Provided records:
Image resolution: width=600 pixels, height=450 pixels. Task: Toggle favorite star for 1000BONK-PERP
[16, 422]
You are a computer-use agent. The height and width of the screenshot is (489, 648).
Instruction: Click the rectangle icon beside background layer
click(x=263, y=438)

--

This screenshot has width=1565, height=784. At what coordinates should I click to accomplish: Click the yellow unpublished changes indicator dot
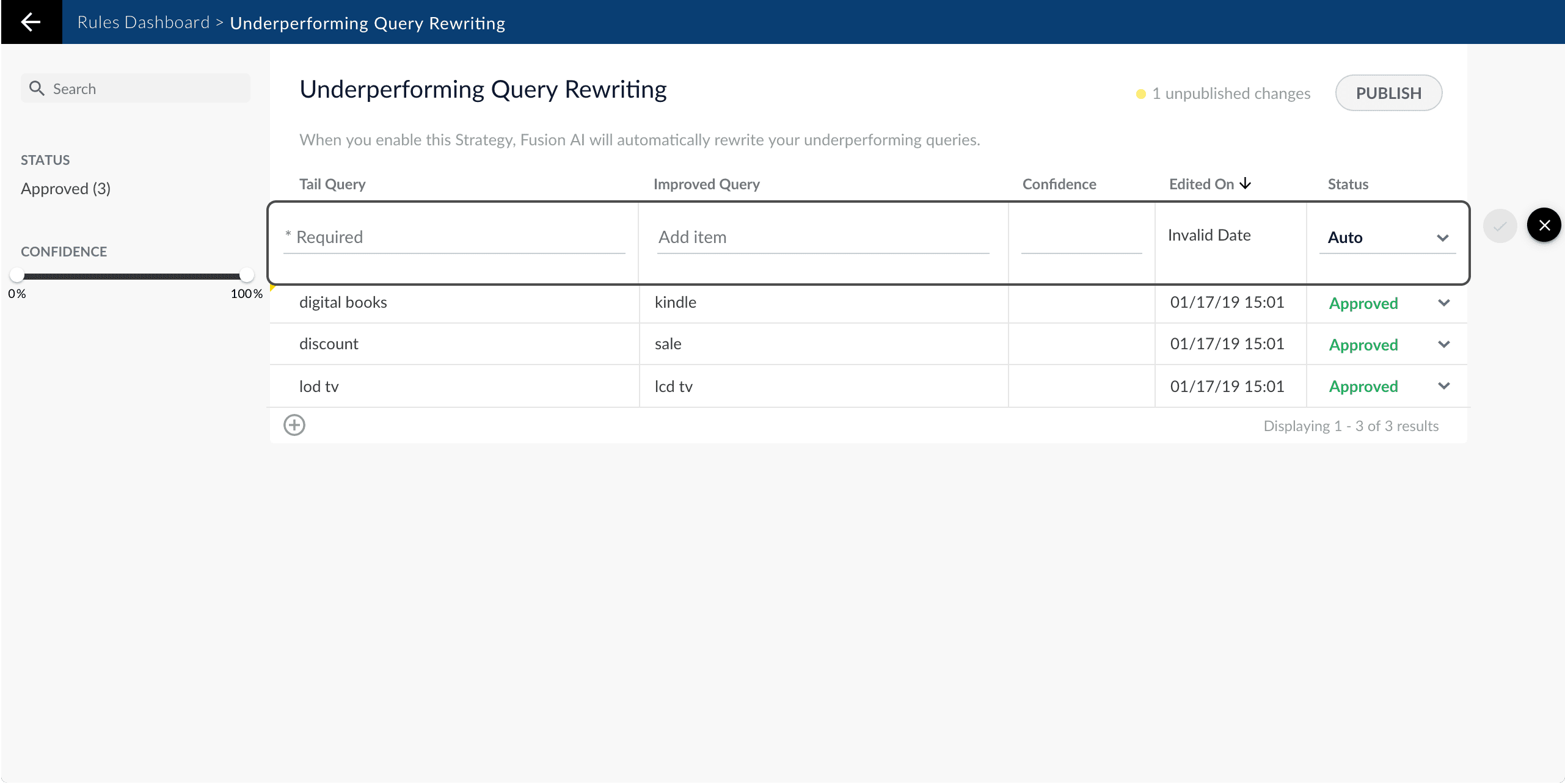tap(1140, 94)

Short task: Reproduce the rows word for word, beginning at the line that contains "Image resolution: width=600" and ending after the line that contains "click(x=263, y=438)".

Written reply:
Image resolution: width=600 pixels, height=450 pixels. Task: Toggle favorite star for 1000BONK-PERP
[16, 422]
You are a computer-use agent. The height and width of the screenshot is (489, 648).
Instruction: Click the rectangle icon beside background layer
click(x=263, y=438)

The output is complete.